Adkins trained himself to be a one-man band due to an assumption he made as a child that only the credited musician (like Hank Williams, one of his idols) must have played all the instruments on their records, hence his uniquely hillbilly caveman performing style where he played several instruments—usually guitar, drums, harmonica, toy horns and some kind of homemade backwoods rhythm pole—simultaneously. The Haze’s subject matter tended to lean towards topics of meat (especially chicken), fucking and murder or all three (“No More Hot Dogs” is about decapitating his girlfriend and mounting her head like a hunting trophy). Despite being active musically (in an improvised home studio) since the late 1950s, his records were released only on the most microscopic of local West Virginia indie labels (or self-released) and he really wasn’t much of a “name” until the Cramps raised his profile in the early 80s by recording “She Said” and when (former Cramps drummer) Miriam Linna and Billy Miller brought his music to greater prominence in the late 80s and early 90s via their Norton Records label.

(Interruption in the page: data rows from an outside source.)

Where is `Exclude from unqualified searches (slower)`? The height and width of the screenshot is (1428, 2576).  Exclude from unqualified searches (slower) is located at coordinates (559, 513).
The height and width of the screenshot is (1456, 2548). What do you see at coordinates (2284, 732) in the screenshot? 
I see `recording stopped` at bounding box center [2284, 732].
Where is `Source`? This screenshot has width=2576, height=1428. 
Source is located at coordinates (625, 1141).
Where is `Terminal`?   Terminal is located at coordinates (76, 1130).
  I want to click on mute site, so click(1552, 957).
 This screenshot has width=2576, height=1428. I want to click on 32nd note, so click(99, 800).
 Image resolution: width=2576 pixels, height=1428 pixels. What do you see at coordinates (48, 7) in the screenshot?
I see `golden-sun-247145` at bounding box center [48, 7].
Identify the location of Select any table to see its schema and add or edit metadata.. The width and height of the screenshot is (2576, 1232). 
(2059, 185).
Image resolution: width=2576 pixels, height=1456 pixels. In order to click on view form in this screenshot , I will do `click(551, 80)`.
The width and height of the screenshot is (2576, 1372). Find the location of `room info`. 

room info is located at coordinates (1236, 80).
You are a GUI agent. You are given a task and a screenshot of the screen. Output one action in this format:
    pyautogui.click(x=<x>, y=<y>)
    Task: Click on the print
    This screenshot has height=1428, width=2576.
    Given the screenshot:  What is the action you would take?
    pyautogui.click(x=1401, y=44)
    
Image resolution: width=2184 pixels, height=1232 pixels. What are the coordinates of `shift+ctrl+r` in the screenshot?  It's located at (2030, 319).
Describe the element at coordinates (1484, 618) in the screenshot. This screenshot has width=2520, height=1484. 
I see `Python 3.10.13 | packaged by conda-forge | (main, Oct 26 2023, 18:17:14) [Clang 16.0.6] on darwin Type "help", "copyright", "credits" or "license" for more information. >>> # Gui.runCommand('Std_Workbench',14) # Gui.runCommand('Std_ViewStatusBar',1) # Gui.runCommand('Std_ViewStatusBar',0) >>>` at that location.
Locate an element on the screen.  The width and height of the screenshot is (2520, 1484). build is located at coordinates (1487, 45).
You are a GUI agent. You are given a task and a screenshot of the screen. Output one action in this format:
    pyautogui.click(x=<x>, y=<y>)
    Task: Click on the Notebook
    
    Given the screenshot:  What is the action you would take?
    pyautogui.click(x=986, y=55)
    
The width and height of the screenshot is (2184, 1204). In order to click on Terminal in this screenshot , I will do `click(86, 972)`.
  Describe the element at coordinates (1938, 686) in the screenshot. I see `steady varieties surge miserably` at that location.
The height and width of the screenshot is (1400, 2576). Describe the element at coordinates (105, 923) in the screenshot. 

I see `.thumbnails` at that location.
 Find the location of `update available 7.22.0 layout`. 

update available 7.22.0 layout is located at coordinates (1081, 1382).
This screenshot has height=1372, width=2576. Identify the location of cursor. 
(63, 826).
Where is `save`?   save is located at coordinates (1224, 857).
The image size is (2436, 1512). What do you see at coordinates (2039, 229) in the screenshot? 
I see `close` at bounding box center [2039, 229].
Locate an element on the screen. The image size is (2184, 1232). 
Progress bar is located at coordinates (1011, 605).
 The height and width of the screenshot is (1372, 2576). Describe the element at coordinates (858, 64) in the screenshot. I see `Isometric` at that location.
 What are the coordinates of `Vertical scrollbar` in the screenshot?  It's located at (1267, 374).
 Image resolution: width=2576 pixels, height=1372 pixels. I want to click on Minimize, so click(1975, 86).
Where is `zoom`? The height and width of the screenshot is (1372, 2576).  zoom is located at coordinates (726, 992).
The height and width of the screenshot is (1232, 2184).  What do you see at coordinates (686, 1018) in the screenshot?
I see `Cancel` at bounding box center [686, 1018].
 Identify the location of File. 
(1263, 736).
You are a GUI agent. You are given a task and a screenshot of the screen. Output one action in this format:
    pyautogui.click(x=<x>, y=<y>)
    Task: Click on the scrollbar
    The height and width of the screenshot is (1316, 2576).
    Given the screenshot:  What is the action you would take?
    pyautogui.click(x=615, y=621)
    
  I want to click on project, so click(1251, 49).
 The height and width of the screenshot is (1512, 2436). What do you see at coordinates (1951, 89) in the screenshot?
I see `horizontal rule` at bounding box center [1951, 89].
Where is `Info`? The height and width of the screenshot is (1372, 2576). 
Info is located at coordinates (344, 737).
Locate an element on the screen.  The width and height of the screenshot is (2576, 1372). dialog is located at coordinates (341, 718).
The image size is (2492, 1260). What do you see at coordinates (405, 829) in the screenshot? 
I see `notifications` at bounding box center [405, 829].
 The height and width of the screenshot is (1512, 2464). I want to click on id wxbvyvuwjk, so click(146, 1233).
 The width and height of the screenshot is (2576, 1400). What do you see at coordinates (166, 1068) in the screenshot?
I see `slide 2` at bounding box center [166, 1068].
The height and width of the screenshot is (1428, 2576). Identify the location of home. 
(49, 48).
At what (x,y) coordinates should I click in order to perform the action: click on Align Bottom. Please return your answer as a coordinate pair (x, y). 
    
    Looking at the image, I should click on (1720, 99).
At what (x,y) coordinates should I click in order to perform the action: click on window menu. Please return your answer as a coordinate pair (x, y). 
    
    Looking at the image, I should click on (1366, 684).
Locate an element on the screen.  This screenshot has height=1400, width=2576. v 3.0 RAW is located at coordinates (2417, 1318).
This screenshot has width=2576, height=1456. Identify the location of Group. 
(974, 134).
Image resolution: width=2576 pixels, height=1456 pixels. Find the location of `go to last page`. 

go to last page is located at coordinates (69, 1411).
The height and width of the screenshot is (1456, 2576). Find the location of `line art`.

I’ve seen Hasil Adkins play live a few times, and I even got a chance to meet him in 1999. It was a memorable encounter: The scene was the Charles Theater in Baltimore where Rest in Pieces Robert Pejo’s documentary about painter Joe Coleman (which Hasil figures in prominently) was being screened. I was in the projectionist’s booth with Joe, his then fiancée Whitney Ward, some people who worked at the theater and John Waters and Mary Vivian Pearce. At one point Hasil arrived with a guitar, various cases and a rucksack on his back. He was a one man “commotion” and clearly not entirely a “well” person (like you could easily picture him going completely psycho without warning. “Unmedicated” is the word I’m looking for). Trying to be friendly, I mentioned to him that I, too, was a West Virginia native, but this didn’t seem to impress him at all. I mentioned, too, that I’d seem him at Maxwell’s in Hoboken, NJ, but this also failed to impress him—he just balefully glared at me like “yeah whatever, preppy” whenever I tried to make conversation—so I just stopped trying.
Then he told a story about how someone he knew in West Virginia had ripped off an entire truckload of gallon vodka bottles and brought all of this illegal hooch over to Hasil’s house to hide. The way he told the story, there were a few hundred gallons of cheap hooch and he’d drunk every last drop of it.
Then he shrugged, shook his head and said regretfully “...but I don’t drink anymore.”
Forgetting for a moment my earlier chilly reception, I innocently asked the reason he stopped drinking—I was merely curious—whereupon he fixed me with an evil stare, like I was a complete idiot, and slowly shouted (directly in my face) “BECAUSE. I. DRANK. IT. ALL!”